Start of Dataset entries

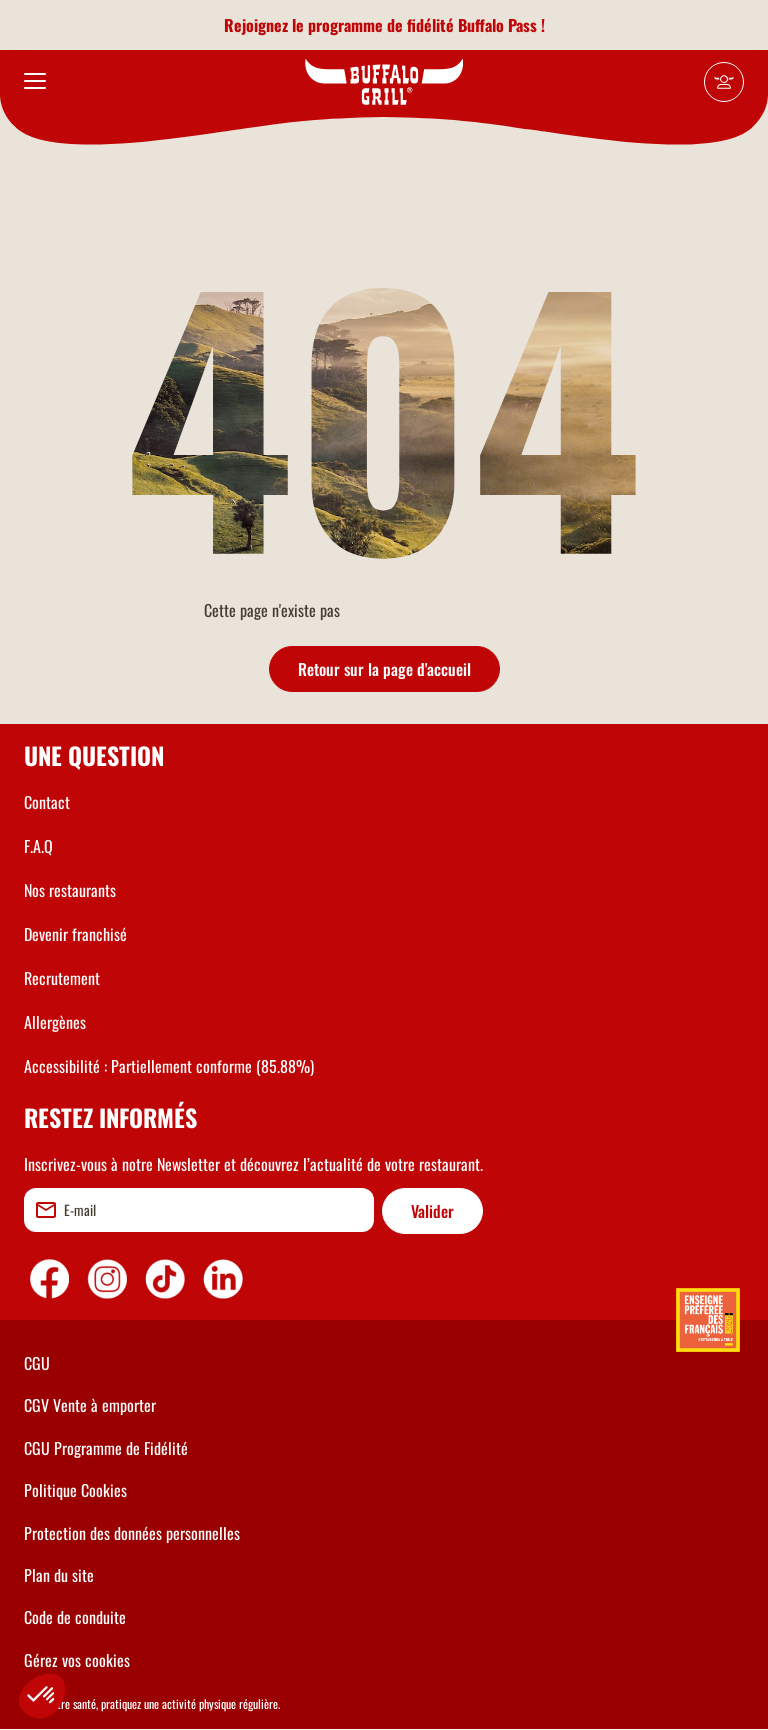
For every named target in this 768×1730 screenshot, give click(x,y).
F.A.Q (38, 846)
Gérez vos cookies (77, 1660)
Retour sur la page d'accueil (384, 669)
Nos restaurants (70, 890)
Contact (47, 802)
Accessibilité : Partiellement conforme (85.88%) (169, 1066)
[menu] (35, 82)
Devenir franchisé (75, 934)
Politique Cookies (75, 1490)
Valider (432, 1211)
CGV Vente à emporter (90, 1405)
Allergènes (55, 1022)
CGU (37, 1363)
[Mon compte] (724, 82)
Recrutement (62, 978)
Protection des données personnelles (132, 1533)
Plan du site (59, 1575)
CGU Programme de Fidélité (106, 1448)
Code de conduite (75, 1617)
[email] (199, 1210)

End of Dataset entries
Start of Dataset entries

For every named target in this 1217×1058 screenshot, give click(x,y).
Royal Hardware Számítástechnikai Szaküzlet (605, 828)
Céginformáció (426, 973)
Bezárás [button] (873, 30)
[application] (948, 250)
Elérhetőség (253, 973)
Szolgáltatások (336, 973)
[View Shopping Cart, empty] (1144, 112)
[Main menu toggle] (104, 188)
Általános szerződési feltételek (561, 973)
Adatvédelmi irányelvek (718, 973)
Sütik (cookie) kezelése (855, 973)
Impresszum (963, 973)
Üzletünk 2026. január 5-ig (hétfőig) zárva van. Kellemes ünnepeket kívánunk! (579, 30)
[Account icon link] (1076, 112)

End of Dataset entries
Start of Dataset entries

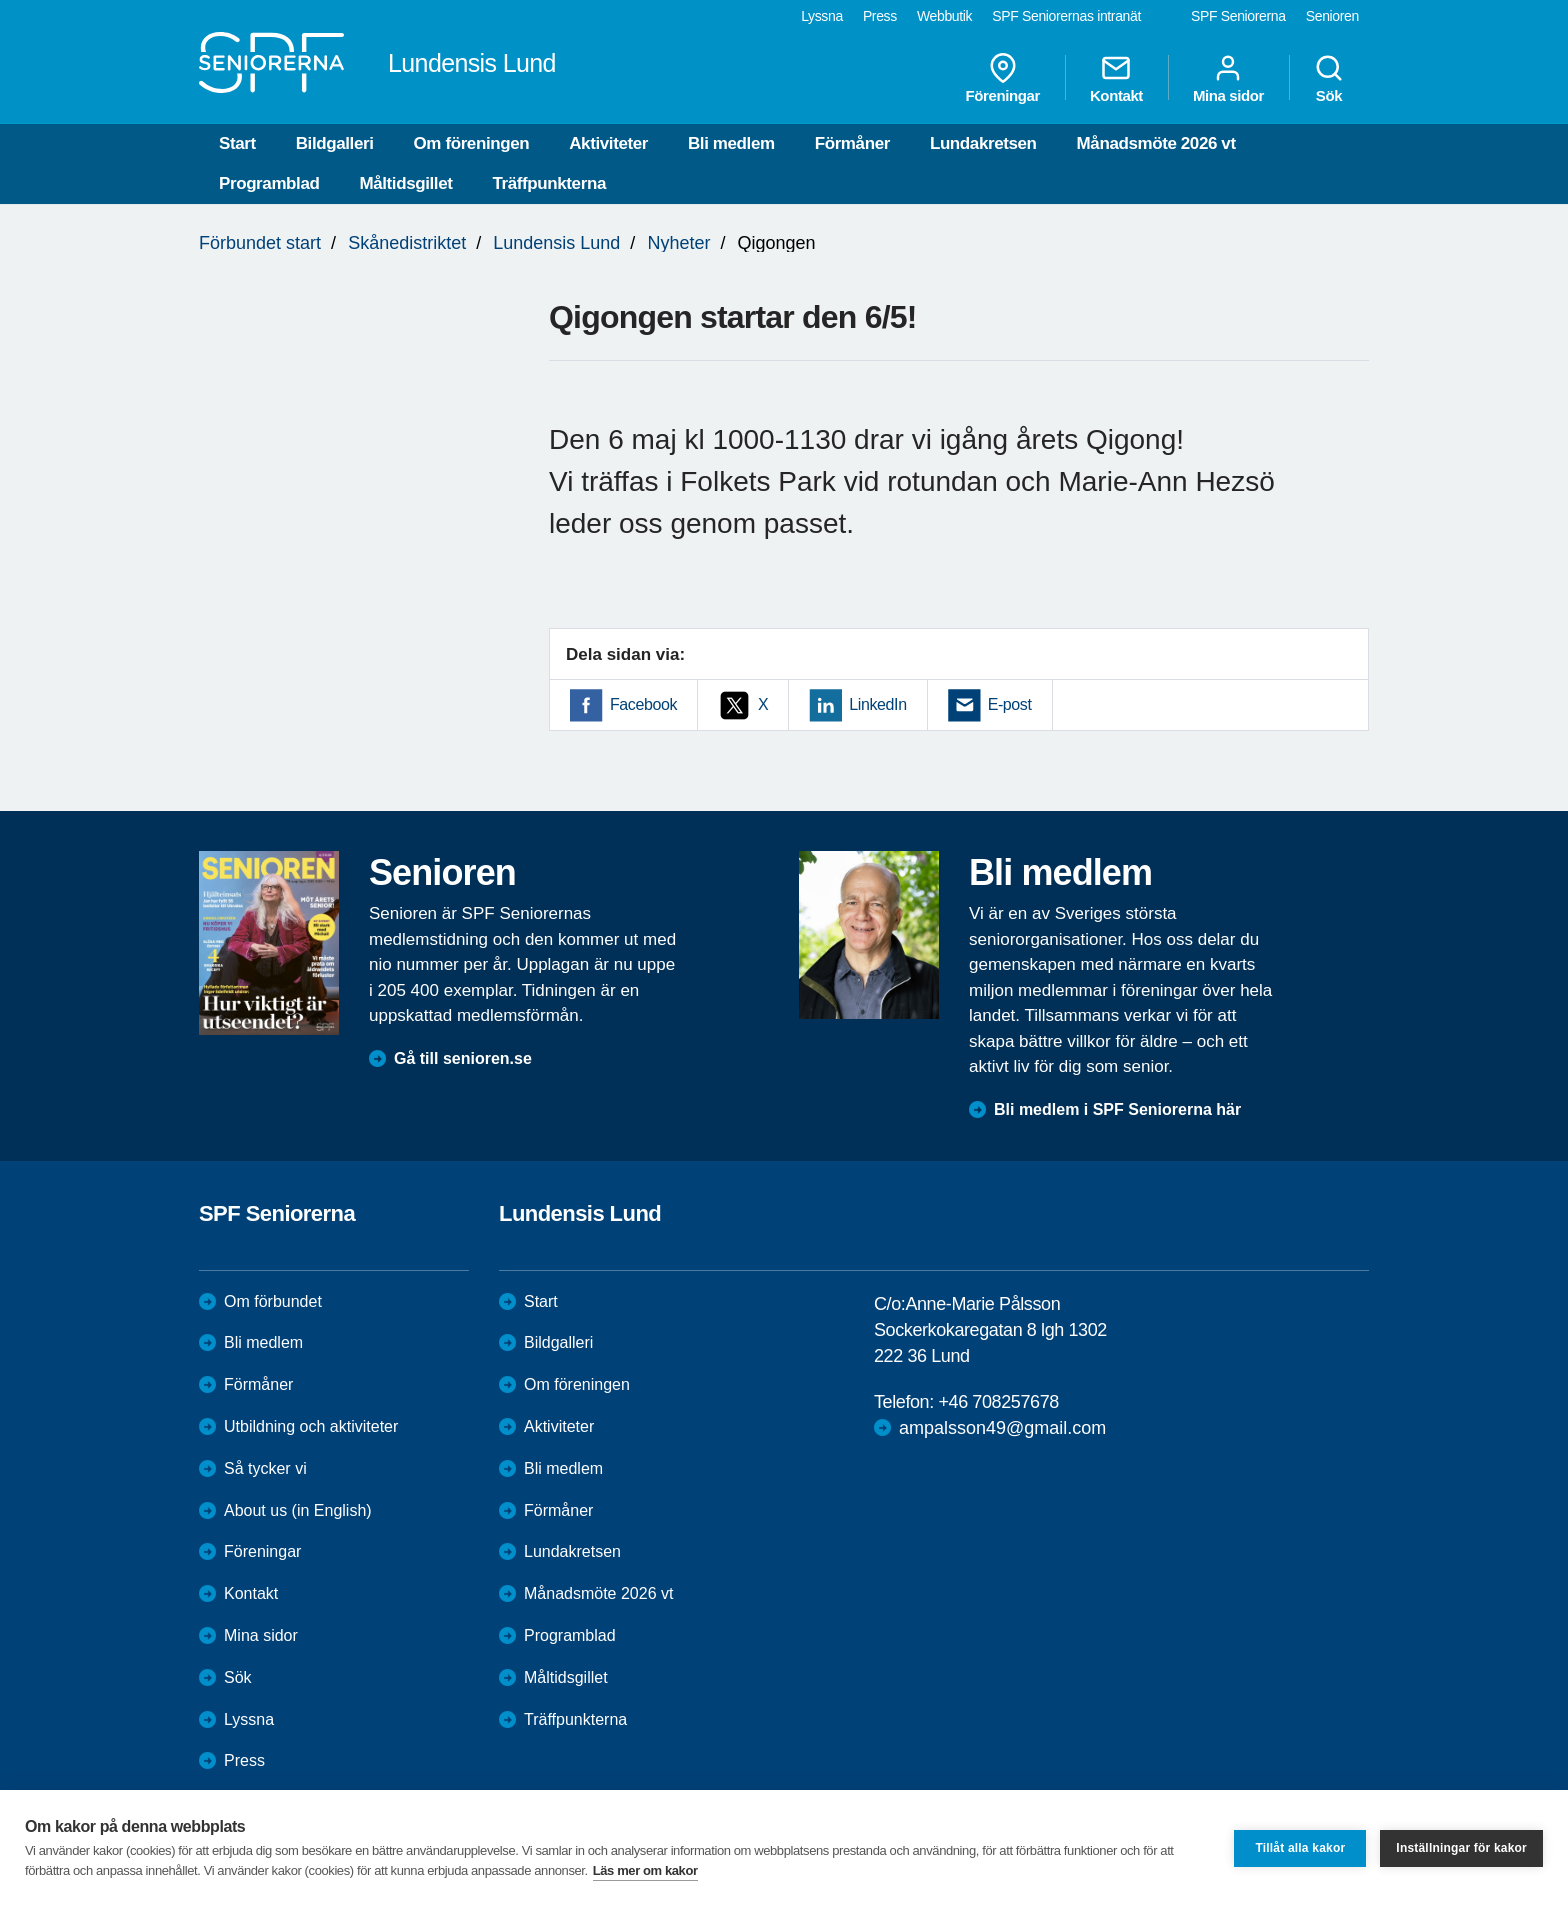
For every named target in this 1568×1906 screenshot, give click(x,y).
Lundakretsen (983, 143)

End of Dataset entries

# [Exercise task]
Rewrite the data from the line with "Accessibilité : Partiellement" to the line with "[email] (199, 1210)", swapping "CGU" for "Conditions générales d'utilisation" and keeping everything else the same.

# [Correct answer]
Accessibilité : Partiellement conforme (85.88%) (169, 1066)
[menu] (35, 82)
Devenir franchisé (75, 934)
Politique Cookies (75, 1490)
Valider (432, 1211)
CGV Vente à emporter (90, 1405)
Allergènes (55, 1022)
Conditions générales d'utilisation (37, 1363)
[Mon compte] (724, 82)
Recrutement (62, 978)
Protection des données personnelles (132, 1533)
Plan du site (59, 1575)
Conditions générales d'utilisation Programme de Fidélité (106, 1448)
Code de conduite (75, 1617)
[email] (199, 1210)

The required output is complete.